Sunday, February 20, 2005

Monkey in winter

Yesterday we went to look at furniture, then uptown because I wanted to show the wife a funny painting that I wanted to buy. It was of a monkey dressed up like a general. I never buy *any* paintings, but I had seen it the other day and it cracked me up.

It wasn't in the store window this time, but when we went inside I spotted it, along with a monkey dressed as some sort of clergyman.

"We have other monkeys," said the saleswoman.

There were about a dozen oil paintings in what could be called a series: monkeys dressed in human clothing, usually with a tobacco product protruding from their lips. My favorite was of a simian in a tuxedo—a monkey suit!—looking quite debonair, smoking a cigarette. There was also a monkey who appeared to be backstage at the ballet.

The wife would not indulge this eccentricity, and we left the shop.

Then we entered Central Park near the Met, and as we walked west we saw a couple cars moving slowly north on the loop, lights flashing gently.
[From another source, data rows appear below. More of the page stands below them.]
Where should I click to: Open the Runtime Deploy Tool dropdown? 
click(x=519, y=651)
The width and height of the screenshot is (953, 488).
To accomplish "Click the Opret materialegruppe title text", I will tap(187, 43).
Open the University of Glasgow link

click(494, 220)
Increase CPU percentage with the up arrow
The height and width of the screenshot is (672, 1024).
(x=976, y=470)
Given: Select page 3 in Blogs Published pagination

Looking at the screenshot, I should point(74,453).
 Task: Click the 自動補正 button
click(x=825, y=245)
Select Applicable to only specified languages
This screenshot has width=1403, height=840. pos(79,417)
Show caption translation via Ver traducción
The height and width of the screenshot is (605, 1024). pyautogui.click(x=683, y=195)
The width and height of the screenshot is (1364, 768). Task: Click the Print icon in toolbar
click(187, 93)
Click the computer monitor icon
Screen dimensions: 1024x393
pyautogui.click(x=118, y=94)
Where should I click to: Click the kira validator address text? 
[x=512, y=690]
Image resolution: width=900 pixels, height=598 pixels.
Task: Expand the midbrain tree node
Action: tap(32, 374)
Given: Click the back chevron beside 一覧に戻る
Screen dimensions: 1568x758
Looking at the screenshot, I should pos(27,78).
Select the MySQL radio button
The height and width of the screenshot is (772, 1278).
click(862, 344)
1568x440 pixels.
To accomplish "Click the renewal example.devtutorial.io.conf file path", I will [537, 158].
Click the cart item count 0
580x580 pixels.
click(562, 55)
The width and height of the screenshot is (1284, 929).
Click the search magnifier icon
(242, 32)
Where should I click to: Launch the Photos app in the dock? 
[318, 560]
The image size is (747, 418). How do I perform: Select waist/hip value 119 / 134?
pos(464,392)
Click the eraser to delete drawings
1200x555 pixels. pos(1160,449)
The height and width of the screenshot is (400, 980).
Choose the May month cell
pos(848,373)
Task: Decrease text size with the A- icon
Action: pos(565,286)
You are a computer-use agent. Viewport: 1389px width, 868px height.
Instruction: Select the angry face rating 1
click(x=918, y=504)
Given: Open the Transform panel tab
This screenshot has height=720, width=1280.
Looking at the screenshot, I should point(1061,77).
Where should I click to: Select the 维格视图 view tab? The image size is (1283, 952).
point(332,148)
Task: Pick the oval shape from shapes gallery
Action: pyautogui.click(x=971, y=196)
Then we heard a little applause. Then we glimpsed some orange hair—it was Jeanne-Claude! And Christo! I applauded!

* * *

Earlier yesterday, my parents strolled a ways through The Gates with us. In the 90s we saw a hawk, then two, then three, ostensibly stalking a squirrel, then another. It was like some complicated animal math problem.

* * *

Today was day nine of The Gates, and of my Gates odyssey. We actually went twice—once in the morning, from around 91st to 72nd, and then again in the late afternoon, entering in the 90s, heading up to 110th, walking east, and crossing back at 96th, then down to 86th. Highlights today included the reflection of the Gates in the water to the north; brilliant sun; one guy saying to his buddy, as he spotted a Gates-less stretch between two heavily-Gatesed ones, "What, he ran out?" Also we got a swatch from one of the gray-aproned volunteers. He asked a trivia question, which we promptly got wrong. There was a moment where it seemed he might not give up the swatch. But he did, and it's propped up on my lamp.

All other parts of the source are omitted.